Famiglie e studenti

Genitori in conflitto, il giudice può dire sì alla scuola privata

di Giuseppe Buffone

Se i genitori separati non si accordano sulla scuola a cui iscrivere i figli la scelta del tribunale può cadere anche su un istituto privato. Infatti, benché in linea generale i giudici debbano preferire l’istruzione pubblica, è anche possibile, in certi casi, decidere per quella privata. Lo hanno chiarito il Tribunale di Milano, con il decreto del 2 febbraio scorso (presidente Cosmai, relatore Muscio), e il Tribunale di Torino, con l’ordinanza del 25 agosto 2016 (estensore Carbonaro). Ma andiamo con ordine.

Separazioni e decisioni sui figli
Quando si separano o divorziano (se sposati) o cessano la convivenza (se coppia di fatto), i genitori di figli minorenni, salvo che non sia diversamente stabilito, continuano a prendere di comune accordo le decisioni di maggiore interesse per i figli. Tra queste, c’è anche la scelta della scuola a cui iscrivere i figli.
E se i genitori non si accordano? In questi casi il tribunale deve intervenire per salvaguardare l’interesse del bambino coinvolto a non vedere pregiudicato il percorso scolastico. Le strade possibili sono diverse: i giudici possono affidare la scelta a un terzo (ad esempio, ai servizi sociali del Comune), nominare un curatore speciale o, nei casi più gravi, un tutore; oppure il tribunale può comporre direttamente la lite e decidere nell’interesse dei figli, dopo averli ascoltati, se necessario.

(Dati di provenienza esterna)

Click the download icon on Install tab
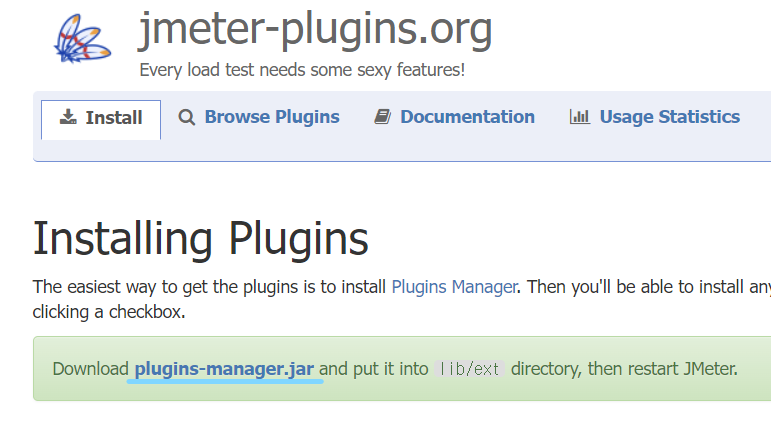 tap(68, 117)
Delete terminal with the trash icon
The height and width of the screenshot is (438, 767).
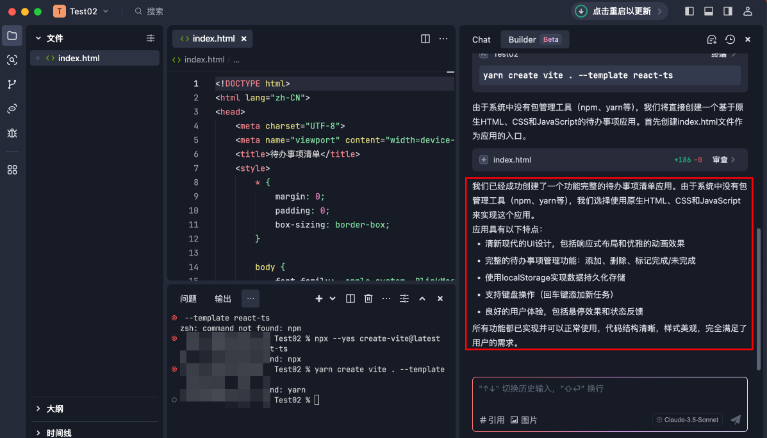368,298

Il chiarimento del Tribunale
Così ha fatto il Tribunale di Milano che, con il decreto del 2 febbraio, ha sciolto il conflitto tra il padre, che insisteva per far trasferire il figlio da una scuola privata a una pubblica, e la madre, che invece voleva mantenere l’iscrizione a una scuola privata. Il tribunale ha ribadito il suo orientamento, per cui se non esiste (o non persiste) un’intesa tra i genitori a favore di una scuola privata, la decisione dei giudici – sostitutiva di quella dei genitori – deve essere «a favore dell’istruzione pubblica, secondo i canoni dall’ordinamento riconosciuti come idonei allo sviluppo culturale di qualsiasi soggetto minore residente sul territorio». Il tribunale ha, però, chiarito che questa regola può subire eccezioni se, per le peculiarità del caso concreto, emergono «evidenti controindicazioni all’interesse del minore» e, quindi, la soluzione della scuola pubblica possa non essere quella più idonea: ad esempio, in caso di difficoltà di apprendimento, particolari fragilità di inserimento nel contesto dei coetanei o fragilità personali del minore, esigenze di coltivare studi in sintonia con la dotazione culturale o l’estrazione nazionale dei genitori. Nel caso specifico, i giudici hanno deciso che «la prosecuzione del percorso scolastico superiore in un contesto privato appare (...) la soluzione più tutelante per il percorso di crescita del minore».
Ha preferito un istituto privato anche il Tribunale di Torino con l’ordinanza del 25 agosto 2016. In questo caso, però, i genitori caldeggiavano l’iscrizione a due scuole diverse, ma entrambe private, e il giudice si è pronunciato a favore di una delle due, privilegiando l’ambiente internazionale rispetto alla natura confessionale dell’altra.